If you want true reliability, you need redundant physical locations, power, networking. That’s extremely easy to achieve on cloud providers.
It doesn't make sense if you only have few servers, but if you are renting equivalent of multiple racks of servers from cloud and run them for most of the day, on-prem is staggeringly cheaper.
We have few racks and we do "move to cloud" calculation every few years and without fail they come up at least 3x the cost.
And before the "but you need to do more work" whining I hear from people that never did that - it's not much more than navigating forest of cloud APIs and dealing with random blackbox issues in cloud that you can't really debug, just go around it.
On cloud it's out of your control when an AZ goes down. When it's your server you can do things to increase reliability. Most colos have redundant power feeds and internet. On prem that's a bit harder, but you can buy a UPS.
If your head office is hit by a meteor your business is over. Don't need to prepare for that.
It is a different skillset. SRE is also an under-valued/paid (unless one is in FAANGO).
It’s also nontrivial once you go past some level of complexity and volume. I have made my career at building software and part of that requires understanding the limitations and specifics of the underlying hardware but at the end of the day I simply want to provision and run a container, I don’t want to think about the security and networking setup it’s not worth my time.
Because those services solve the problem for them.

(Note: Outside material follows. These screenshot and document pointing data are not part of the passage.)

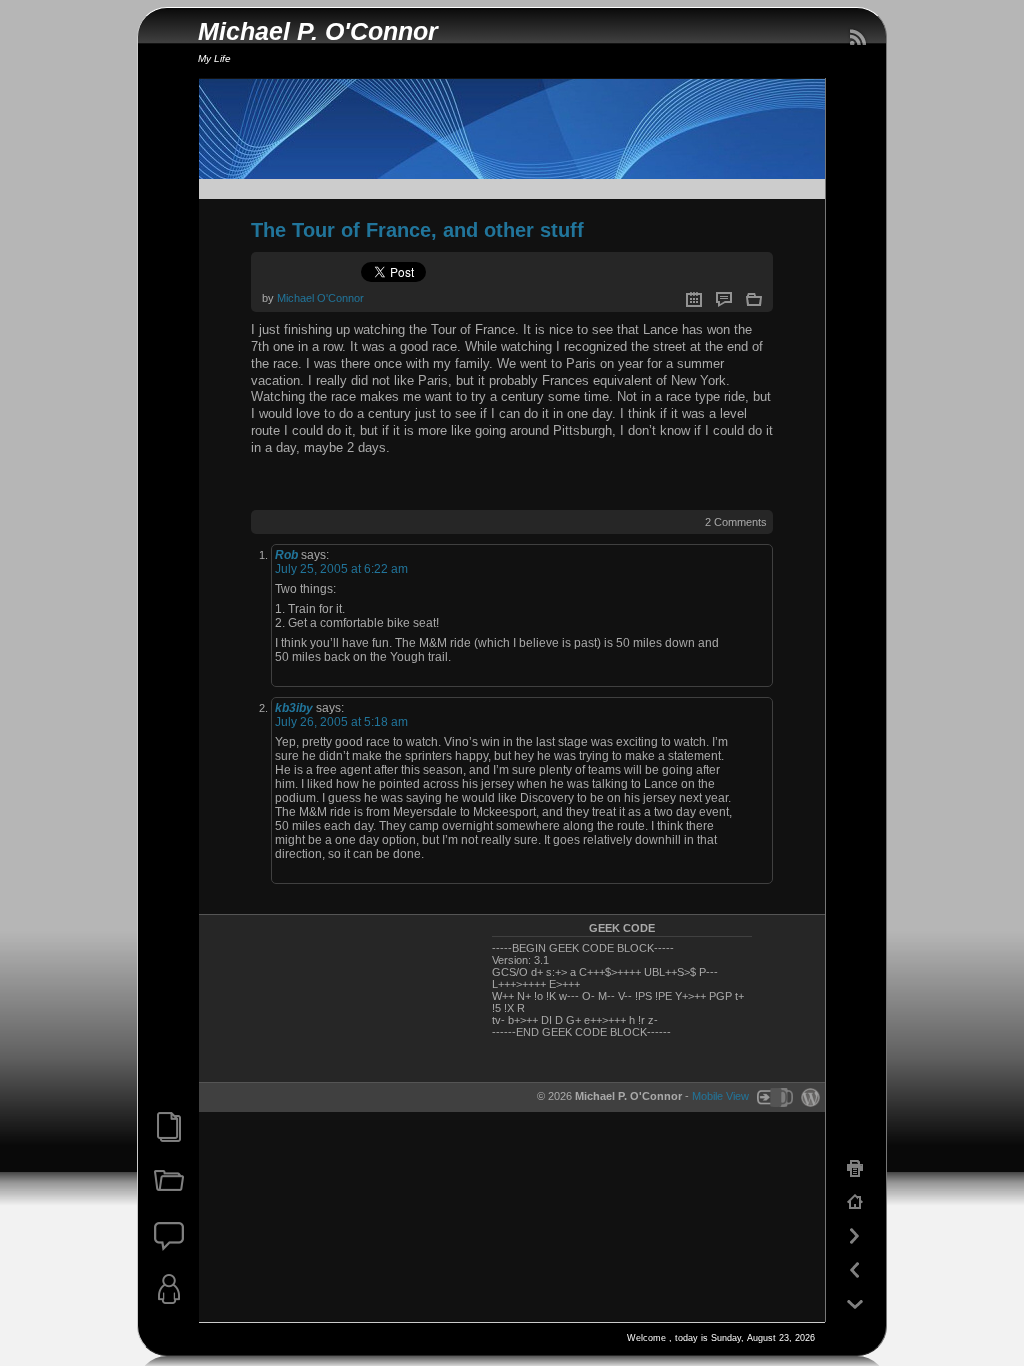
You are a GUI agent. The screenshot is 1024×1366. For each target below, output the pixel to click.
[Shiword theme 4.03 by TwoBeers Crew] (774, 1096)
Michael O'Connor (320, 298)
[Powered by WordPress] (808, 1096)
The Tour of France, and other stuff (417, 230)
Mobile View (720, 1096)
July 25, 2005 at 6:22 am (341, 569)
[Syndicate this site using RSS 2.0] (857, 38)
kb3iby (294, 708)
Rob (286, 555)
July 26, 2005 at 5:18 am (341, 722)
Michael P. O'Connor (318, 31)
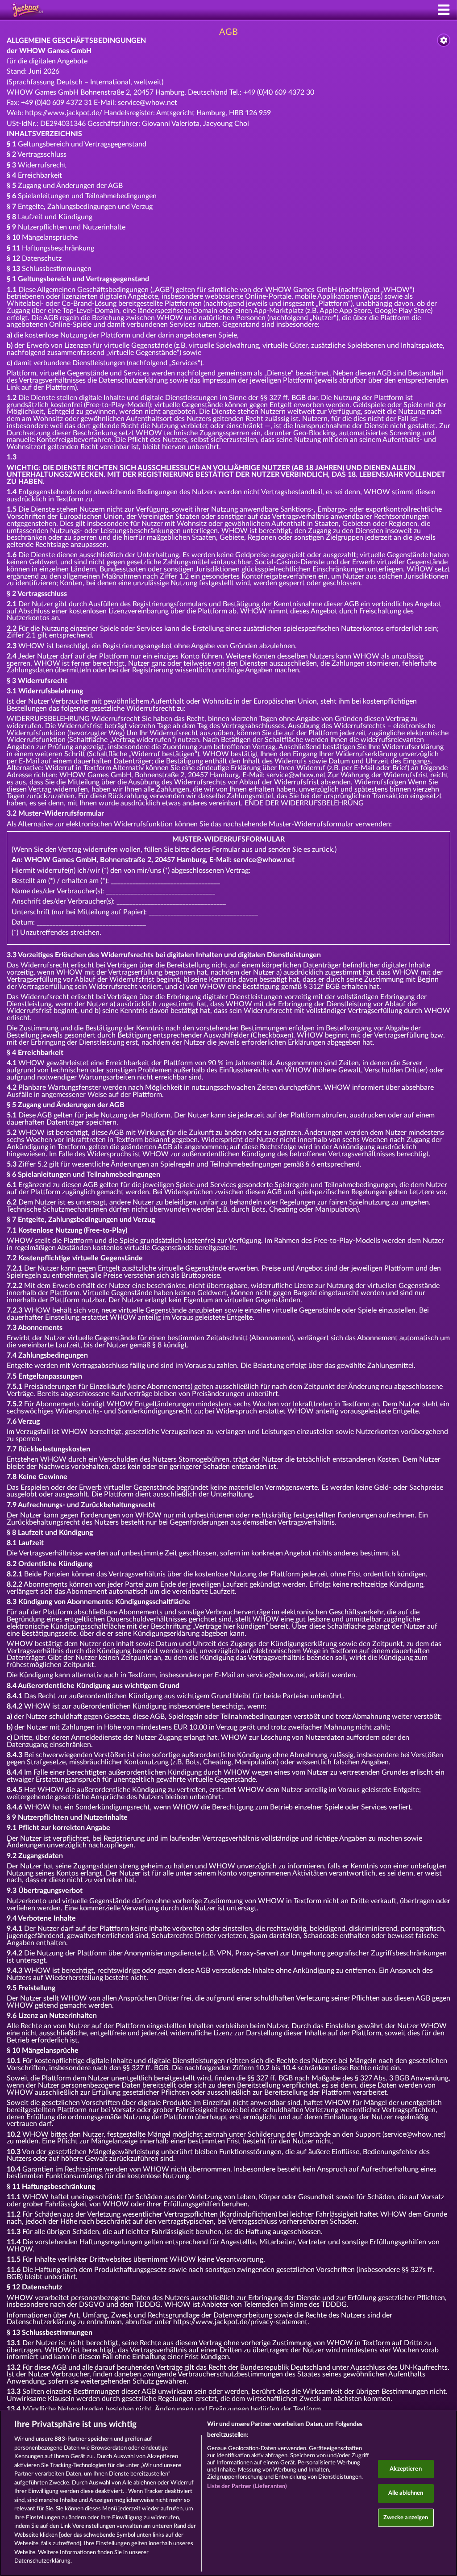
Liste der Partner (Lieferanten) (247, 2486)
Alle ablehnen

It is the same thing with GitHub.
However, as predicted half a decade ago with GitHub becoming unreliable [0] and as price increases begin to happen, you can see that self-hosting begins to make more sense and you have complete control of the infrastructure and it has never been more easier to self host and bring control over costs.
> its also fun to solve technical issues you may have.
What you have just seen with coding agents is going to have the same effect on "developers" that will have a decline in skills the moment they become over-reliant on coding agents and won't be able to write a single line of code at all to fix a problem they don't fully understand.
I agree that solving technical issues is very fun, and hosting services is usually easy, but having resilient infrastructure is costly and I simply don't like to be woken up at night to fix stuff while the company is bleeding money and customers.